▶ [SET TASK]:
Can you convert the stretch from the start of the records through the line containing "pos(582,431)" into a two-column CSV with columns named instruction and response, one row per record? Put each record's text and its answer in a single quoted field, and replace line breaks with spaces.

>> BEGIN

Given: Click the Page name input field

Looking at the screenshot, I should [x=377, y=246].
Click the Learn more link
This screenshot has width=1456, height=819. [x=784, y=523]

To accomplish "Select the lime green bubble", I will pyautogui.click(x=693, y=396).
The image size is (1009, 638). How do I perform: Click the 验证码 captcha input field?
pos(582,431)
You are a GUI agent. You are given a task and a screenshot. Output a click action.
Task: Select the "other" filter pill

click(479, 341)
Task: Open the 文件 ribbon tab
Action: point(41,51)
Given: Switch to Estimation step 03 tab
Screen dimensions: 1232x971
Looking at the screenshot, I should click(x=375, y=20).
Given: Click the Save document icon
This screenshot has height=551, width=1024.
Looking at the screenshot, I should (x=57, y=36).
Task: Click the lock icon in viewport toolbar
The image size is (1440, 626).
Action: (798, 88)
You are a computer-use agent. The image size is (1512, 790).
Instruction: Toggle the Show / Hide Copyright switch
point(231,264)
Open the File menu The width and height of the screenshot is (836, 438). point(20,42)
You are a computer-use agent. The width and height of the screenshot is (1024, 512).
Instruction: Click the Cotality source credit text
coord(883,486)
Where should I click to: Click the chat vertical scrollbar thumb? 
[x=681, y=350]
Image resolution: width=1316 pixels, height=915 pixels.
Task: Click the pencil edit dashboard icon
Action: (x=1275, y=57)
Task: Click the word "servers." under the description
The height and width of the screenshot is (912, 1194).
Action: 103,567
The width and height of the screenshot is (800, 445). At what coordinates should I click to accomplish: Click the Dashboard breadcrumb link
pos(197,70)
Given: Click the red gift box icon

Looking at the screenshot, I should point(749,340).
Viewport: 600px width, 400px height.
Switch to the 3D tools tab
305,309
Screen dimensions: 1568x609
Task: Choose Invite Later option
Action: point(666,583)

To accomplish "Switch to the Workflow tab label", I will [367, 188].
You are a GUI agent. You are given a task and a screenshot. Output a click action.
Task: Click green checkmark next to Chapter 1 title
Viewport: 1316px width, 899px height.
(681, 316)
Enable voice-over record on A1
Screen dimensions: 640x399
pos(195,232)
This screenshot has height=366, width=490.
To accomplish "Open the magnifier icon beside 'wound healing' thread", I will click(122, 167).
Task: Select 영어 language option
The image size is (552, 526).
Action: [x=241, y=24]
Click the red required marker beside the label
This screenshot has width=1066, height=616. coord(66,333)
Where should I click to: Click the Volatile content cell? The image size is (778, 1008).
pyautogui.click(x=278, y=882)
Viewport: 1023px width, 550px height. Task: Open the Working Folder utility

>> END

▶ [EXERCISE SOLUTION]:
instruction,response
"Given: Click the Page name input field","Looking at the screenshot, I should [x=377, y=246]."
"Click the Learn more link","This screenshot has width=1456, height=819. [x=784, y=523]"
"To accomplish ""Select the lime green bubble"",","I will pyautogui.click(x=693, y=396)."
"The image size is (1009, 638). How do I perform: Click the 验证码 captcha input field?","pos(582,431)"